■ CONSIGNA ■
¿Puedes reproducir íntegro y sin ningún cambio el fragmento sobre el terrorismo y el derecho de guerra que aparece a continuación?

■ FRAGMENTO ■
============================================================

Si la relación entre el Estado y los terroristas es una relación de guerra -dice Bobbio- hay que sacar todas las consecuencias. El derecho de guerra es un derecho entre iguales (o soberanos: formalmente iguales). La regla fundamental es la reciprocidad, lo permitido a uno de los contendientes está permitido al otro: «Planteado el problema en estos términos, no se logra esclarecer por qué los actos de violencia que cometen los terroristas contra el Estado y sus «siervos» no deberían ser lícitos para el Estado contra los terroristas». Quizás es en este contexto, pero lo digo con ciertas reservas, donde se pueden entender las polémicas declaraciones del verano pasado del tristemente desaparecido profesor Aranguren, un intelectual fuera de toda sospecha. Ahora bien, el estado de guerra civil no aparece sin más ante cualquier escaramuza bélica; sin duda es, debe ser, algo más. La situación ha venido precedida, como dice este autor italiano, por:
 
«La ruptura violenta de la organización nacional como consecuencia de un grave proceso de deslegitimación del ordenamiento vigente, y la formación de consistentes grupos armados que ocupan de manera estable una parte del territorio nacional. Un partido armado puede ser considerado un Estado en germen cuando, por lo menos embrionariamente, es un poder territorial que actúa al descubierto. Entre otras cosas, es impensable que pueda ser reconocido un grupo clandestino por amplio que sea en el sentido propio de la palabra. Para reconocer hay que conocer. No se llega a comprender en qué podría consistir el reconocimiento de gente que no se sabe quién es, vive clandestinamente, con nombres falsos, con documentos tomados de otras personas».

============================================================

■ DATOS EXTRAÍDOS ■
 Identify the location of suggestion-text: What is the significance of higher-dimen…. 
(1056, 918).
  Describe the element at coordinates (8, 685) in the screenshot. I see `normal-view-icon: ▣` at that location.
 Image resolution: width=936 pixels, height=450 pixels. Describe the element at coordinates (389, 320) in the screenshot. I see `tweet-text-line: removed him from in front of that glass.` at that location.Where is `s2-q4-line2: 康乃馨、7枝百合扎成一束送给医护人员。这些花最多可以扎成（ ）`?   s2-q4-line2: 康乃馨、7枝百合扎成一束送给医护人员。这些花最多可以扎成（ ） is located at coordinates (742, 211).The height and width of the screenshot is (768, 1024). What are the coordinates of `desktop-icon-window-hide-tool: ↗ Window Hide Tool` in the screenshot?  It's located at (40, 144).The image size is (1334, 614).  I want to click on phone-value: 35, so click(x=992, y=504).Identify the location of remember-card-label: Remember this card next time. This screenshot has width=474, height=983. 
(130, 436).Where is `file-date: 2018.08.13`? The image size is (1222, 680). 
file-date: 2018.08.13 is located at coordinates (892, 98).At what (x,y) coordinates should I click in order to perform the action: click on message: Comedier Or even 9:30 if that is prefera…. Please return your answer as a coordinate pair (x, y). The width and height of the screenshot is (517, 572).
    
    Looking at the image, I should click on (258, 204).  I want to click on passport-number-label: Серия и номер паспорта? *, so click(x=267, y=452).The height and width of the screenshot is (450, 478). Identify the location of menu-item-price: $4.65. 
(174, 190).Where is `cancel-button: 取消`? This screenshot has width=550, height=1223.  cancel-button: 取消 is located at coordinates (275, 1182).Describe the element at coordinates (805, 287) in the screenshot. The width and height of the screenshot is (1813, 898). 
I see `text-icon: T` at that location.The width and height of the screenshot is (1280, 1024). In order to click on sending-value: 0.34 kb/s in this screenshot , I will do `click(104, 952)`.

============================================================

■ RESULTADO DEL EJERCICIO ■
Si la relación entre el Estado y los terroristas es una relación de guerra -dice Bobbio- hay que sacar todas las consecuencias. El derecho de guerra es un derecho entre iguales (o soberanos: formalmente iguales). La regla fundamental es la reciprocidad, lo permitido a uno de los contendientes está permitido al otro: «Planteado el problema en estos términos, no se logra esclarecer por qué los actos de violencia que cometen los terroristas contra el Estado y sus «siervos» no deberían ser lícitos para el Estado contra los terroristas». Quizás es en este contexto, pero lo digo con ciertas reservas, donde se pueden entender las polémicas declaraciones del verano pasado del tristemente desaparecido profesor Aranguren, un intelectual fuera de toda sospecha. Ahora bien, el estado de guerra civil no aparece sin más ante cualquier escaramuza bélica; sin duda es, debe ser, algo más. La situación ha venido precedida, como dice este autor italiano, por:
 
«La ruptura violenta de la organización nacional como consecuencia de un grave proceso de deslegitimación del ordenamiento vigente, y la formación de consistentes grupos armados que ocupan de manera estable una parte del territorio nacional. Un partido armado puede ser considerado un Estado en germen cuando, por lo menos embrionariamente, es un poder territorial que actúa al descubierto. Entre otras cosas, es impensable que pueda ser reconocido un grupo clandestino por amplio que sea en el sentido propio de la palabra. Para reconocer hay que conocer. No se llega a comprender en qué podría consistir el reconocimiento de gente que no se sabe quién es, vive clandestinamente, con nombres falsos, con documentos tomados de otras personas».